Do they dig your wyrd?

    “A man needs a little madness, or else... he never dares cut the rope and be free.”

― Nikos Kazantzakis

    I wanted…

    No…

    I needed to share my writing.  My ideas, worlds, universes.  Whatever.

    I had ‘Dragonson’, ‘Gaslight’ (aka “SuperhorrorMax”), ‘Liberty’s Run’, ‘Knight Shift’, ‘Leaking Banana’, ‘Monster Alley’ and more.  But, no one was going to just call me if they didn't know that these worlds existed.  

    No, I was going to have to do something that I really hated to do.  

Send out my stories to magazines.  

It wasn’t the inevitable rejections that stopped me, because everyone gets those.  

It was that I love to write, to create...and sending out stories is...well, kinda boring.

    To misquote Zorba the Greek, Sometimes you gotta hitch up your pants and go looking for trouble.

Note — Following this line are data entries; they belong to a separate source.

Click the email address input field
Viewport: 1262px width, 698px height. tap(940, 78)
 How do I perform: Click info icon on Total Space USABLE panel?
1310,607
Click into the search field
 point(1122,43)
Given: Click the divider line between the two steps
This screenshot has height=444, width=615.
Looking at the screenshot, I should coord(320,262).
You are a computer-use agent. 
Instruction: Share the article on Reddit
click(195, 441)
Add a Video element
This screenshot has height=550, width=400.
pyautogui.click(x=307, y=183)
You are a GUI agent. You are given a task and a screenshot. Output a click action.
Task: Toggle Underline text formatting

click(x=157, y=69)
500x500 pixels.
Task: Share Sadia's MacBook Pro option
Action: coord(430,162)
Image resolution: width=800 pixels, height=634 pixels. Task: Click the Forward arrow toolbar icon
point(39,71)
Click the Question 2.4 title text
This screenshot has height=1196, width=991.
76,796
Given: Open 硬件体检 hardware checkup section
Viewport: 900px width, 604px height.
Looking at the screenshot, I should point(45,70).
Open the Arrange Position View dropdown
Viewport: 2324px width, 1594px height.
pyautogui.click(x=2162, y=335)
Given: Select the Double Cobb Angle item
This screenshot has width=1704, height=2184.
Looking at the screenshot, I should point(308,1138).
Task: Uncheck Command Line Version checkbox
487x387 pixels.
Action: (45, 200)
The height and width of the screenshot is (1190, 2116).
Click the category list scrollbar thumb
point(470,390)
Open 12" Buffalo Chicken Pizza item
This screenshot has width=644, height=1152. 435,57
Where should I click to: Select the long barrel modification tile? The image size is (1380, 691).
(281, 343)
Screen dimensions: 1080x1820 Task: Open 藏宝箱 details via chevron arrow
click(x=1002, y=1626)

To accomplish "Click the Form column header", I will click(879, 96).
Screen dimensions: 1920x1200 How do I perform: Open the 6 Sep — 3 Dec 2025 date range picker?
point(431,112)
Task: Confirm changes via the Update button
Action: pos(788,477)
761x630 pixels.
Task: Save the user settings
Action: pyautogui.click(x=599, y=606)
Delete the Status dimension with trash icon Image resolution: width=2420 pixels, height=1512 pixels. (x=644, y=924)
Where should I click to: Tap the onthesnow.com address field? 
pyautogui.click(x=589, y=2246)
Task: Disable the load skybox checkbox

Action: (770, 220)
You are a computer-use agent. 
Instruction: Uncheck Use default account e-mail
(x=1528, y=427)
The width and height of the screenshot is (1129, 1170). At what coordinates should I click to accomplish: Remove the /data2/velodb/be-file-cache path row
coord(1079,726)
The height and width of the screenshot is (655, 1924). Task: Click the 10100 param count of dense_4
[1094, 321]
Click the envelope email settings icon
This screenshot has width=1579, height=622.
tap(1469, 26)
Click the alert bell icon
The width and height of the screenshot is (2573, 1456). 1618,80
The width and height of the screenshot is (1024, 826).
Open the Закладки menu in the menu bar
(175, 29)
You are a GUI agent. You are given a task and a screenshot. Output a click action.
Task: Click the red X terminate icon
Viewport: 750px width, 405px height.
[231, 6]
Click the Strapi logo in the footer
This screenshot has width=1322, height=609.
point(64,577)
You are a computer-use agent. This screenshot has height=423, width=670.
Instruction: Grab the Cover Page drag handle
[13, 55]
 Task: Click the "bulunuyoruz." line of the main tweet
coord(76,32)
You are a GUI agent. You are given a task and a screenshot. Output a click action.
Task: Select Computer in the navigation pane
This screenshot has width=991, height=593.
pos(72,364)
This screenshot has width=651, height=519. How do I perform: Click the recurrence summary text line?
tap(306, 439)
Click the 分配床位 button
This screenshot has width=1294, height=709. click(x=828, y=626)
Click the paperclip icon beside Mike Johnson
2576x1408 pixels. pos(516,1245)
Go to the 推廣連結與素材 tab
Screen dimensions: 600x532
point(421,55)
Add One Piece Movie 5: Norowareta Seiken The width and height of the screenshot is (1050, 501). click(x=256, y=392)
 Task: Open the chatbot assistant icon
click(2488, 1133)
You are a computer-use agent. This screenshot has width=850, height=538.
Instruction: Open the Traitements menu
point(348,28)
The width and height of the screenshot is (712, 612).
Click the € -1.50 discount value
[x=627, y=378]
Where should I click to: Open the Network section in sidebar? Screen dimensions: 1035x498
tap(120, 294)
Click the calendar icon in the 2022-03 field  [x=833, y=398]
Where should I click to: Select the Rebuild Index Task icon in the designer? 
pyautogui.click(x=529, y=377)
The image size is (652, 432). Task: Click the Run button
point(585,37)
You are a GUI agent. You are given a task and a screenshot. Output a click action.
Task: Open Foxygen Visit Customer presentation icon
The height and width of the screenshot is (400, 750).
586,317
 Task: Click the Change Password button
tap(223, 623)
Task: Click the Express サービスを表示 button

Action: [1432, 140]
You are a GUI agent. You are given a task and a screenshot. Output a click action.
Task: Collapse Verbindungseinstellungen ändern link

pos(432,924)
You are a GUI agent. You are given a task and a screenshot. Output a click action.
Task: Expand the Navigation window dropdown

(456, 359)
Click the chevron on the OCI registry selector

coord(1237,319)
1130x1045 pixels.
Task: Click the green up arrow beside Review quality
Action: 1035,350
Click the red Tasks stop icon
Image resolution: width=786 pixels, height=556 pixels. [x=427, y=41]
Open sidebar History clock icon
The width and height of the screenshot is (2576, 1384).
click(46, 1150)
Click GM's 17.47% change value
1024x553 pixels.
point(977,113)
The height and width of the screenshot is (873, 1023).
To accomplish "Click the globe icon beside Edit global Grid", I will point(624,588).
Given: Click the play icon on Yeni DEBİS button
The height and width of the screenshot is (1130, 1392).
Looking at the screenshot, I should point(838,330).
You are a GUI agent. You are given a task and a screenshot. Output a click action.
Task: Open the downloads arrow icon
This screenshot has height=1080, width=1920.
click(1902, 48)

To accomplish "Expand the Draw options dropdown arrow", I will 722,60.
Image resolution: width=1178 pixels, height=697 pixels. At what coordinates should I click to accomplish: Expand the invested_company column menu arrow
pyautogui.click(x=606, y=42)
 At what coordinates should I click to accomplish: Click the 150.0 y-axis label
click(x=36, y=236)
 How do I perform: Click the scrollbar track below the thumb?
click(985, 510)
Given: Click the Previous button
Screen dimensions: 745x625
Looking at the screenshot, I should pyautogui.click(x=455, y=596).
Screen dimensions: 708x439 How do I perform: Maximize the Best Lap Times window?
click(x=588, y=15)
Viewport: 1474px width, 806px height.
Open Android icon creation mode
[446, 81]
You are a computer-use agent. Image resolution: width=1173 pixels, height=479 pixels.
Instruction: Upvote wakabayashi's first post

    In and about August of 2015, I started sending out stories.  In September, two magazines published two separate stories, ‘Dark Dossier’ with “Red Rain” and ‘Aphelion’ with a Dragonson story, “Overcooked”.  [I guess that might seem fast to get published, but I had been writing since 1991.  So, I had honed my craft by that time.  And, I sent out only the best.  The lame ducks are still hidden away.  Poor lil ducks.]

    A major part of those first couple years was trying finding magazines that dug what I was writing.

That dug my wyrd.

Then, a few years ago, I started contributing regularly to “World of Myth” because my friend there, Dave Montoya, would write to me about mid-month, and ask if I had anything.  

Did I have anything?

Heck yeah!

I had a ton.  

Eventually, I started sending a story at the beginning of every month.  

Since then, I have been published, with one or two exceptions, in every issue since July of 2018.  

    But the list you see in Writer’s Resume does not include any rejections.

Why?  

Because they don’t matter.  The people there did not dig what I was writing.  And that’s cool.  I don’t dig everything that other people create.  Moby Dick is kinda dull. 

What mattered was to keep going.  To send that same story to another publisher, until I found some magazines that dug what I was writing.

    That was the hard part in starting out.  Where one person might not like the way a story is written, or my style, another person might love it.  

So, look for the people who like your stories as they are.  And if someone doesn’t dig your weird, or even your wyrd, then that’s cool.  Give them a sincere, professional ‘thank you’. and keep looking.  

Or, start your own magazine!  There might be others who are looking for an outlet for the type of writing.